2 He made a horn at each of its four corners, so that the horns and altar were of one piece, and he overlaid the altar with bronze.
3 He made all the altar’s utensils of bronze—its pots, shovels, sprinkling bowls, meat forks, and firepans.
4 He made a grate of bronze mesh for the altar under its ledge, halfway up from the bottom.
5 At the four corners of the bronze grate he cast four rings as holders for the poles.
6 And he made the poles of acacia wood and overlaid them with bronze.
7 Then he inserted the poles into the rings on the sides of the altar for carrying it. He made the altar with boards so that it was hollow.
What is the big idea of Exodus 38:1-7?
Bezalel makes the bronze altar and its utensils for burnt offerings in the tabernacle courtyard.
How does Exodus 38:1-7 point to Christ?
Exodus 38:1-7 shows the bronze altar being made for sacrifices that allow Israel to approach the LORD under the old covenant. These sacrifices were real and commanded, yet they could not finally remove sin. The gospel reveals Christ as the once-for-all sacrifice whose blood secures true atonement and opens the way for sinners to draw near to God.
How does Exodus 38:1-7 relate to the life and ministry of Jesus?
This Old Testament sanctuary text should first be read in its own covenantal setting. Its canonical trajectory contributes to the broader biblical pattern that sinners approach God only through divinely appointed mediation and sacrifice.
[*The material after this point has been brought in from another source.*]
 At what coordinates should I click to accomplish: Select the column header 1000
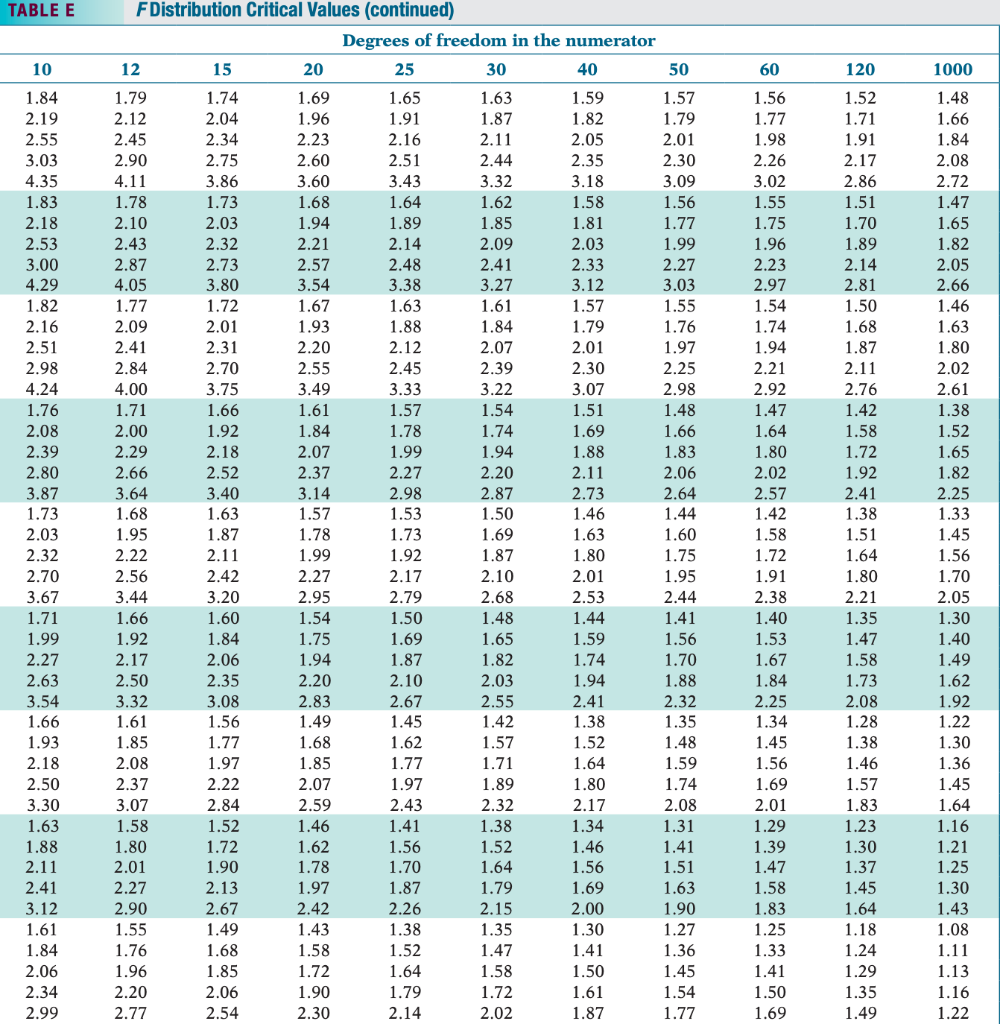point(956,69)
The passage does not itself name Christ, but the altar’s role in sacrificial approach later finds its ultimate resolution in the completed work of Christ, whose once-for-all offering surpasses the repeated offerings of the tabernacle order.
Authorial Intent
To narrate the making of the bronze altar for burnt offerings, including its acacia-wood construction, bronze overlay, horns, utensils, grating, rings, and carrying poles according to the LORD’s earlier instructions.
Questions for Reflection
- Why does the construction report move from the golden incense altar to the bronze altar?
- What does the altar’s placement in the courtyard teach about approach to God?
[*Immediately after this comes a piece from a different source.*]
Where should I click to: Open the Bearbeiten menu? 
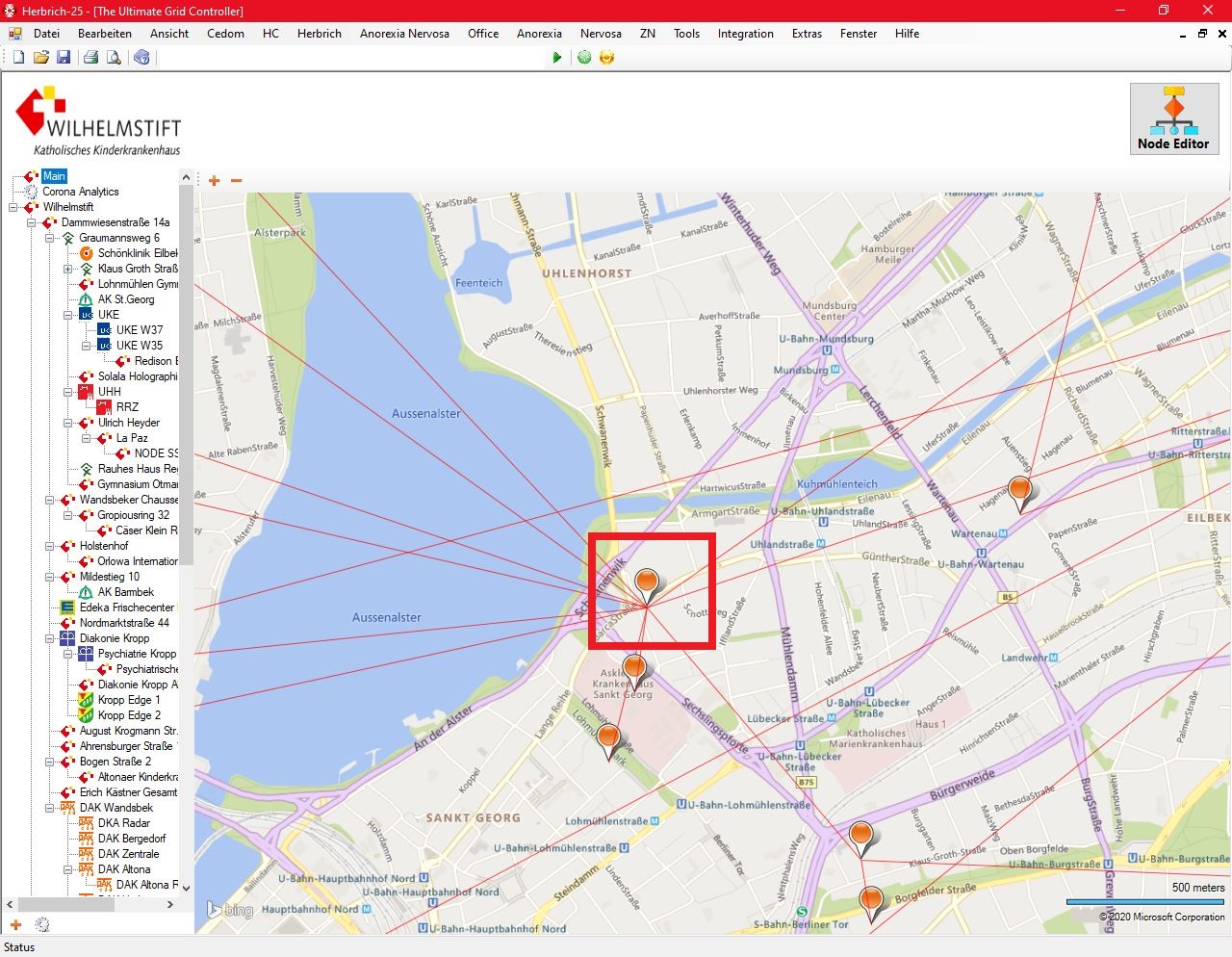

- Why are horns, utensils, blood, fire, and ashes important in altar theology?
- How does Leviticus 17:11 help explain the altar’s atoning role?
- How do the repeated sacrifices of the old covenant prepare us for Hebrews 10?
- How does Christ fulfill and surpass the bronze altar and its sacrifices?
- Where might we be tempted to seek access to God without dealing with sin through Christ’s sacrifice?
Literary Context
This unit belongs to the execution section of Exodus, where the sanctuary commands of Exodus 25-31 are carried out after covenant renewal. It specifically corresponds to the command for the bronze altar in Exodus 27:1-8. The narrative has moved from instruction, to covenant rupture, to renewed mercy, to actual construction. Exodus 38:1-7 therefore demonstrates that Israel’s post-calf worship must be rebuilt according to the LORD’s word, not according to Israel’s imagination.
Historical Context
After making the ark, table, lampstand, incense altar, anointing oil, and incense, the construction report moves outward to the bronze altar of burnt offering in the courtyard. This altar corresponds to the earlier instructions in Exodus 27:1-8.
Chapter: Exodus 38
The Altar, Basin, Courtyard, and Inventory of Tabernacle Materials
The LORD’s restored people construct the altar, basin, courtyard, and material inventory of the tabernacle, showing that approach to God requires sacrifice, cleansing, ordered boundaries, and accountable stewardship.